Tillyard follows the ups and downs of the Duchess’ darling descendants in the Lennox line, mainly the sisters Caroline, Emily, Louisa, and Sarah, from 1740 to 1832, and the resultant book, Aristocrats shouldn’t be dismissed just because it sparkles like fine champagne. It does sparkle, Tillyard has worked hard to make it the splendid, effortless read it is … but there’s a lot of research here too, and a positively dismaying amount of digging through mounds of Lennox family letters and documents. Tillyard must have known the great story she could fashion from such materials (and she might have had some accurate foresight as to how well it would sell to a perpetually glamour-starved reading public), otherwise the tedium of the spadework would have sent her running from the archives.

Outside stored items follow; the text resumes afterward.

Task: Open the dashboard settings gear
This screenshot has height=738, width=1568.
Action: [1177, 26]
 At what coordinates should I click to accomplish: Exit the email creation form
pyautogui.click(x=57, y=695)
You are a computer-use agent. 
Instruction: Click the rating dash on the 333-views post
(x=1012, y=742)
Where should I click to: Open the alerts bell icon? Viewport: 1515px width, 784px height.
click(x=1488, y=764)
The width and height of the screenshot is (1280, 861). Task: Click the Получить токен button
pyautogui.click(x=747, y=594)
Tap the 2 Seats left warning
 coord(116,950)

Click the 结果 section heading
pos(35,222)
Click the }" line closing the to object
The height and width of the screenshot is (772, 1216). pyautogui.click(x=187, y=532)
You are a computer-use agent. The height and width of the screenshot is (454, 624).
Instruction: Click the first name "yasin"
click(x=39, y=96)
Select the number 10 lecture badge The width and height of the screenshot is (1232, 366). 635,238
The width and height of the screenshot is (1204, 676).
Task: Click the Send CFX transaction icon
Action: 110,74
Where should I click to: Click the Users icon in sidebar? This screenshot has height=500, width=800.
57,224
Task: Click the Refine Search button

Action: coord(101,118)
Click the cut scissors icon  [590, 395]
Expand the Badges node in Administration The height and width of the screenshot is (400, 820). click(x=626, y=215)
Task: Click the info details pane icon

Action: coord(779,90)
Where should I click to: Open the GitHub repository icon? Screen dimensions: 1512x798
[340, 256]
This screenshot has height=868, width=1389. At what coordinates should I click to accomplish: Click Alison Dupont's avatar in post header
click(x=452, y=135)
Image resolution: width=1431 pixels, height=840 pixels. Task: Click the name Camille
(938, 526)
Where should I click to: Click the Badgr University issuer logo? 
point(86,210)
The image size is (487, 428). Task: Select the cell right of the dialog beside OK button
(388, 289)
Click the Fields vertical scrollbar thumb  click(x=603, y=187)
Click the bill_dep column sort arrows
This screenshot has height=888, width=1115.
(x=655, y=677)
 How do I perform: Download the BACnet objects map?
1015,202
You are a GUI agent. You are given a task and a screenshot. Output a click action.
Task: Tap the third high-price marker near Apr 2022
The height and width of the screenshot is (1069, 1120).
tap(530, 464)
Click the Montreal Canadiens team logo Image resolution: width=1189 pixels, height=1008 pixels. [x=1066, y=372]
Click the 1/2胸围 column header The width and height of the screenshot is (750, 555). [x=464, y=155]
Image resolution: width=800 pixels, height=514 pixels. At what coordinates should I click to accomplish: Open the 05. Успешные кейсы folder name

She stuck with it, however, and we readers are the better for it. She introduces her four central sisters amidst the splendor of the British and Scottish uppercrust in the Hanoverian age, and page after page gleams with gigantic family manors, important state functions (the sisters were related by blood or marriage to a whole slew of movers and shakers in government and royal circles), and, thanks to Tillyard’s considerable skill, memorable character-sketches. For instance, she quotes Caroline’s estimate of her own inner state of mind:
“Living alone suits my disposition best, at least passing a good deal of my time so. I love to saunter about the gardens, looking at the plants etc by myself or being shut up in my dressing room reading or writing.”
But Tillyard has read everything about Caroline and cannot be deceived by such claims – indeed, she might be said to know Caroline better than Caroline knew herself:
There was another side to this intelligent, worried, poised, and slightly pedantic young woman – an irresistible pull towards those things she professed to dislike: wit, recklessness, bustle, and ambition. … wit fascinated her, and so did excess, that quality of her grandfather’s which her father had worked so hard to suppress in himself and his family.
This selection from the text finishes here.